→ Direction A: Return, unchanged, the records starting at the line that contains "Identify the location" and ending at the last line of the records, with both ends included. Leave out the pictures.

The primary goal of this modeling is to test ArchiMate as a standard for documenting a system in the context of a pre-project opportunity study and/or as reference documentation during or after project execution, including the deployment.
The model presented is intentionally detailed and designed as a single, multi-layered representation to identify the most relevant layers for documenting complex systems. This exercise aims to validate ArchiMate’s flexibility and rigor in supporting a unique, non-redundant, and comprehensive standardized technical documentation process throughout the software lifecycle, from vision to build and run.
While this approach intentionally goes beyond the initial scope of ArchiMate, it demonstrates the potential to extend the standard's use to cover the entire lifecycle of a solution, from design through implementation, deployment, and operations. By doing so, it maintains strong connections and coherence with the original vision and intent that underpin the change project, ensuring continuity between the strategic objectives and the technical execution.
This ArchiMate model is based on a representative case designed to illustrate the final state of the system, which serves as the reference documentation. It does not include the various phases of the project due to time constraints but focuses on delivering a consolidated detailed view of the architecture once the project is completed. The model highlights the most pertinent architectural layers to be used as reference documentation.

→ Data entries:
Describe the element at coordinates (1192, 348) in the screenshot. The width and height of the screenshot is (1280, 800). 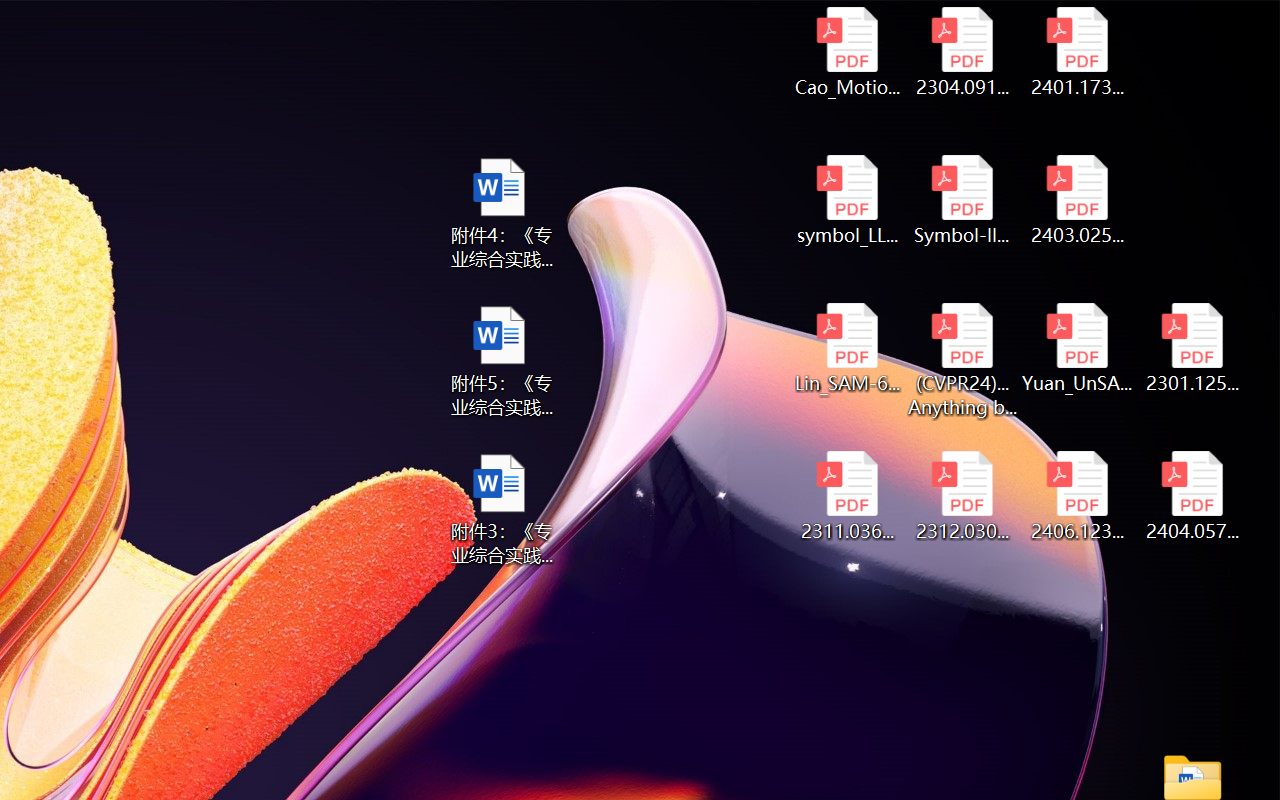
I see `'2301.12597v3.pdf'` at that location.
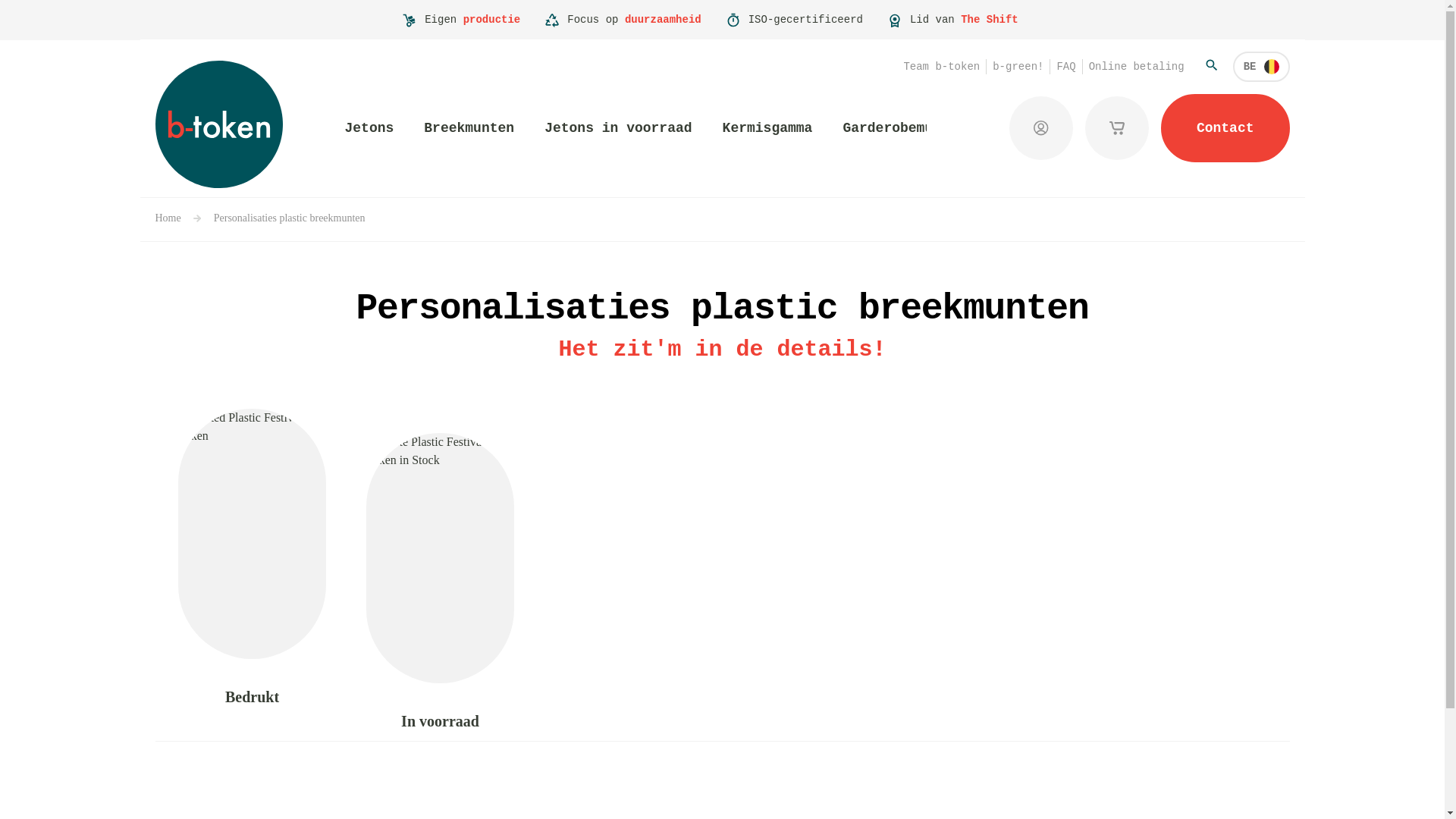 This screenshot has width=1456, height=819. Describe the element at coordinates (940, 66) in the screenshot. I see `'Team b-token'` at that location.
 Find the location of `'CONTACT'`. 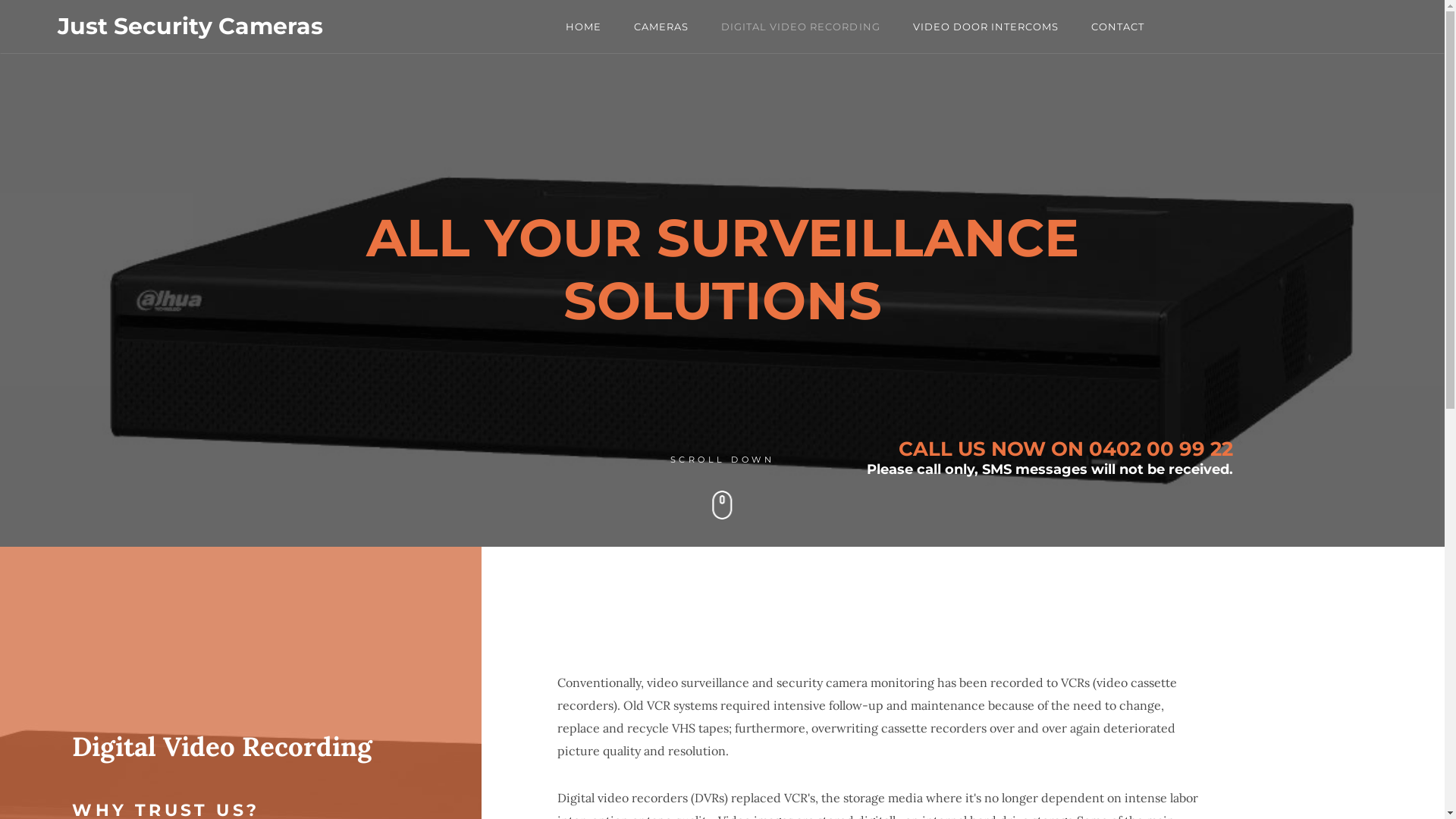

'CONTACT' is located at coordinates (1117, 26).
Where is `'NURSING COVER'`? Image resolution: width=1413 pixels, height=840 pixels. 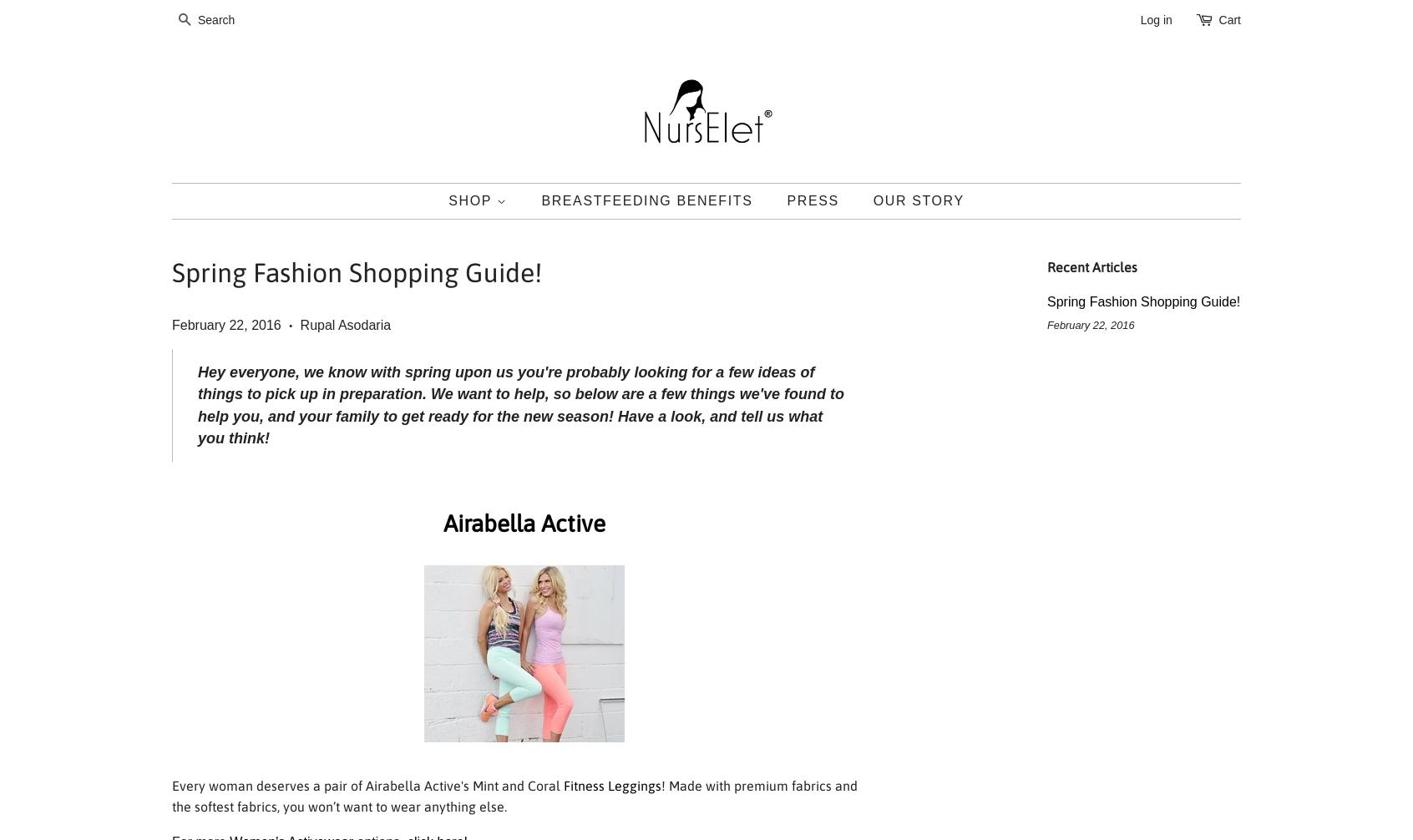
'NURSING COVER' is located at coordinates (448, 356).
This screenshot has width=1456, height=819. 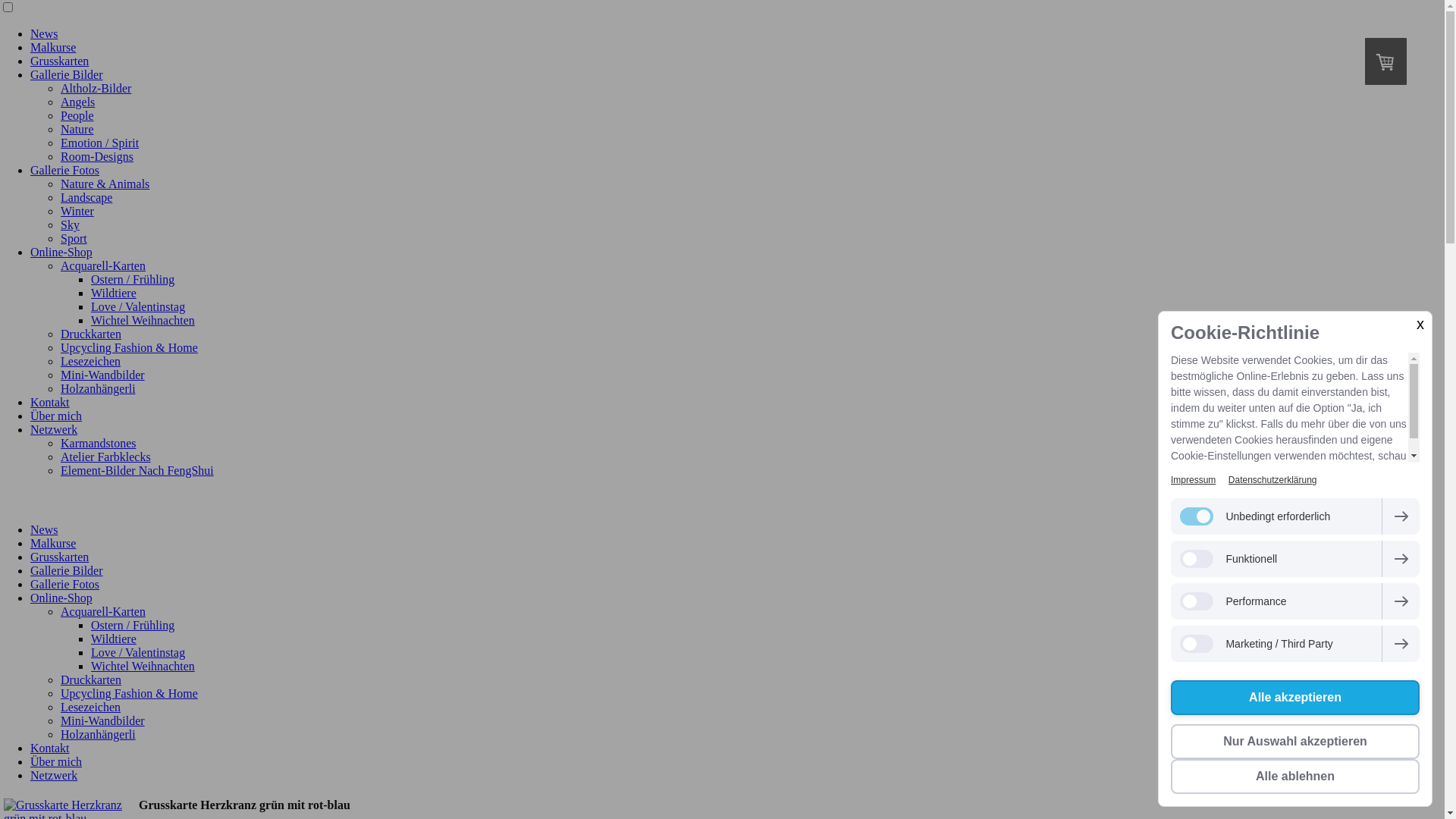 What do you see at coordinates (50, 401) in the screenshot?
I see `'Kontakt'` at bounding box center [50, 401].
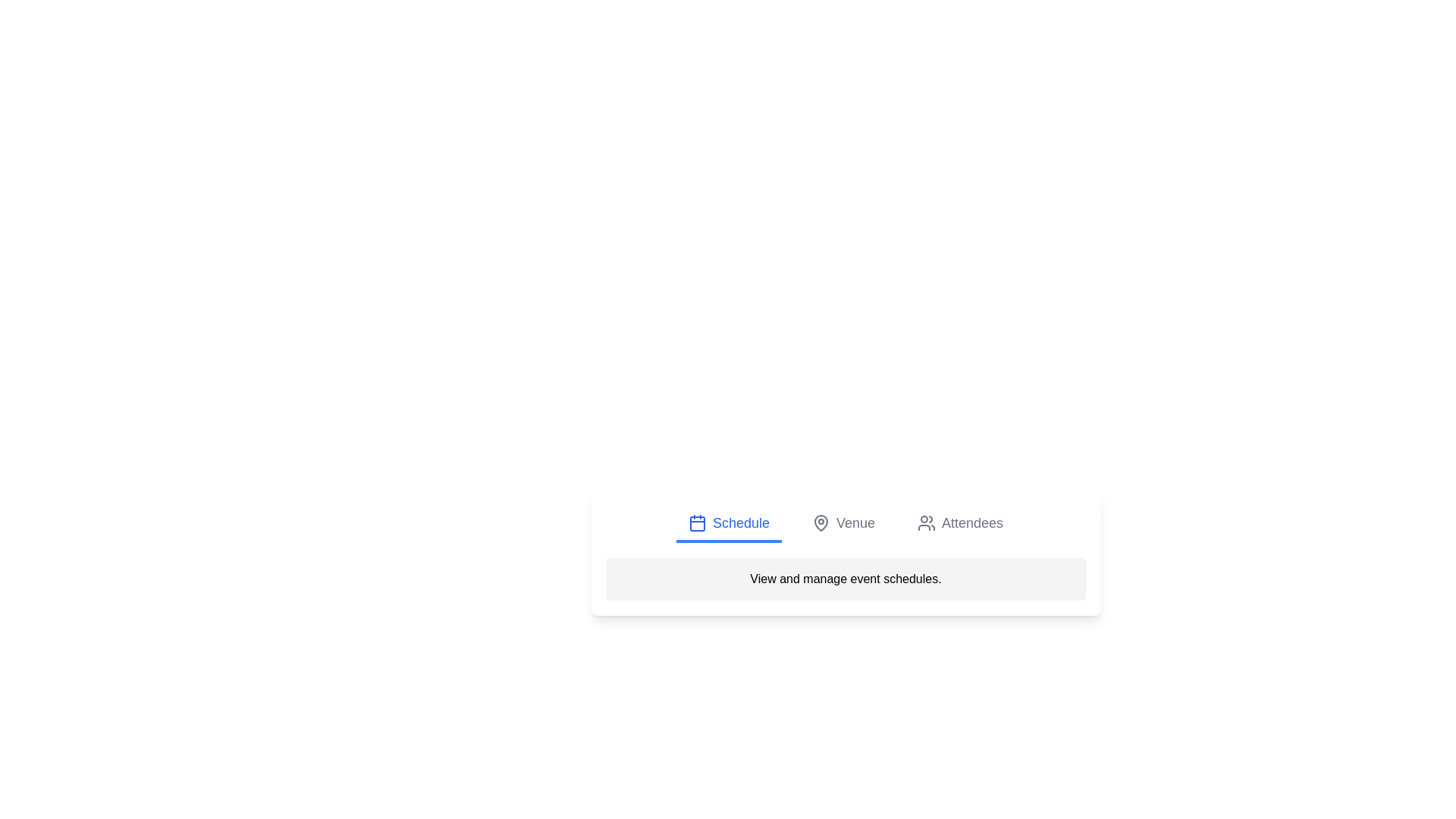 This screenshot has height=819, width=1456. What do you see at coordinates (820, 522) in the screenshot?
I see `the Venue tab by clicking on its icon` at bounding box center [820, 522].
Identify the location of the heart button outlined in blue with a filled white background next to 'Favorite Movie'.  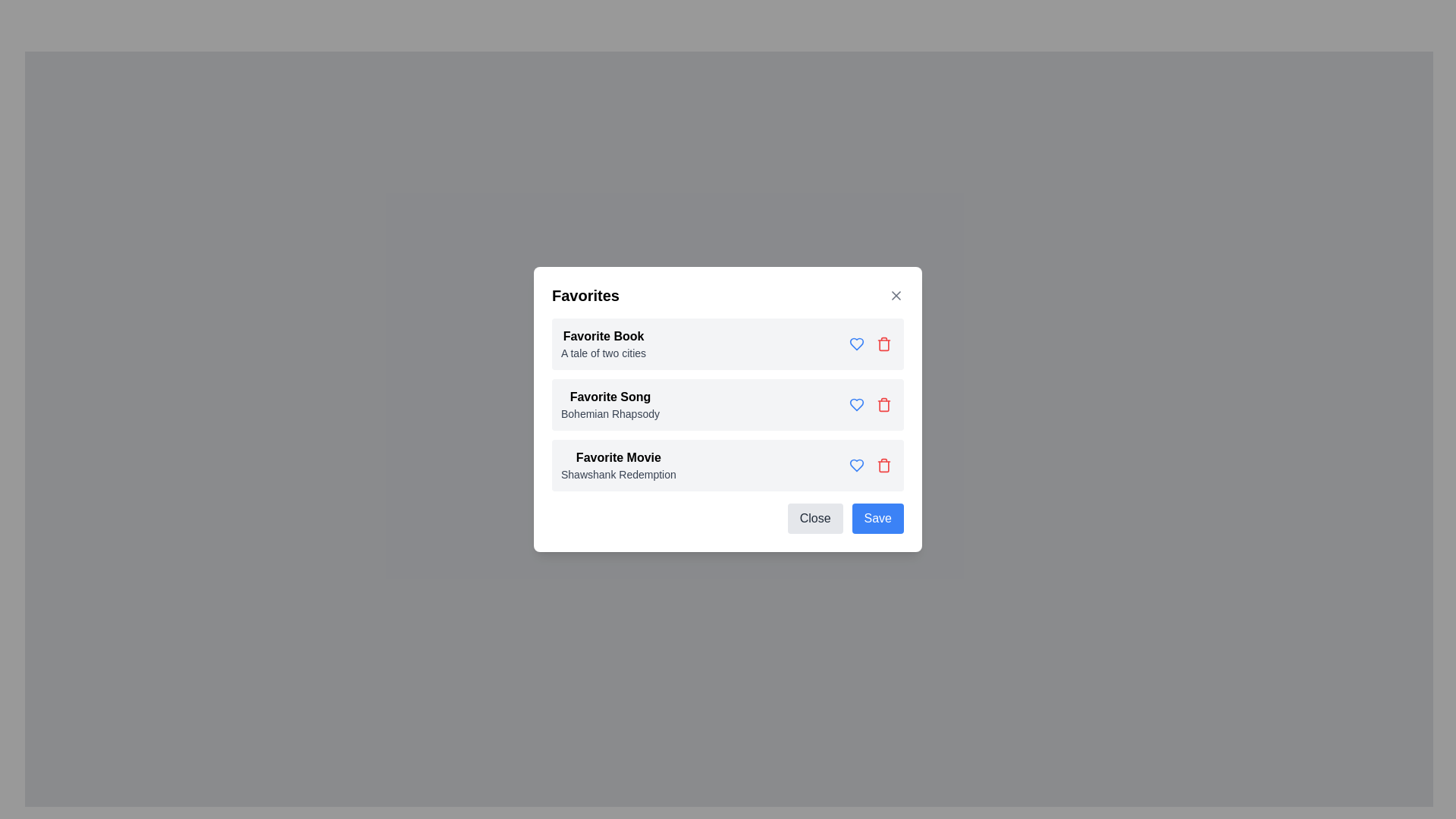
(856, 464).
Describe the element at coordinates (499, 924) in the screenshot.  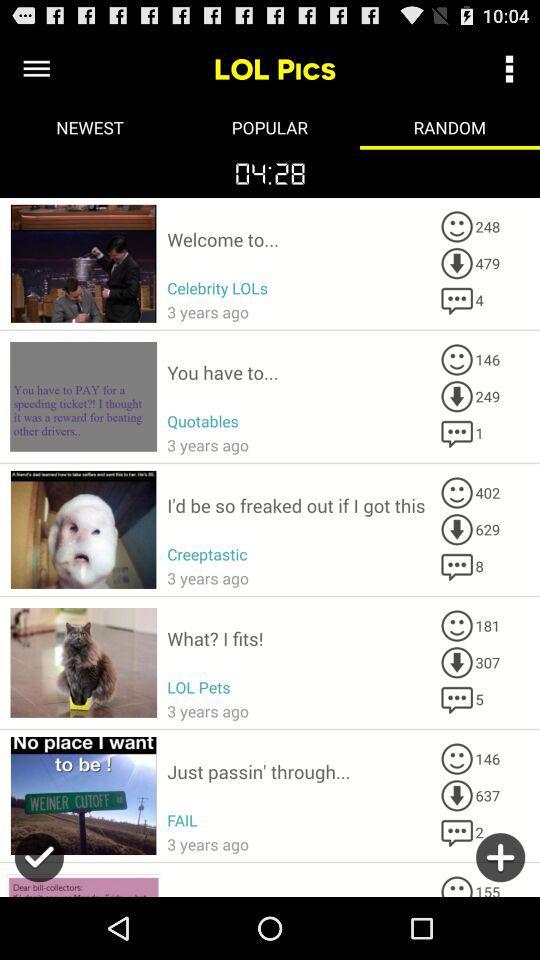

→ Direction B: According to the text on ArchiMate modeling, why does the model leave out the various phases of the project?

→ Worked solution A:
Identify the location of the heart button outlined in blue with a filled white background next to 'Favorite Movie'.  
(856, 464).
Describe the element at coordinates (499, 924) in the screenshot.  

→ Worked solution B: Due to time constraints.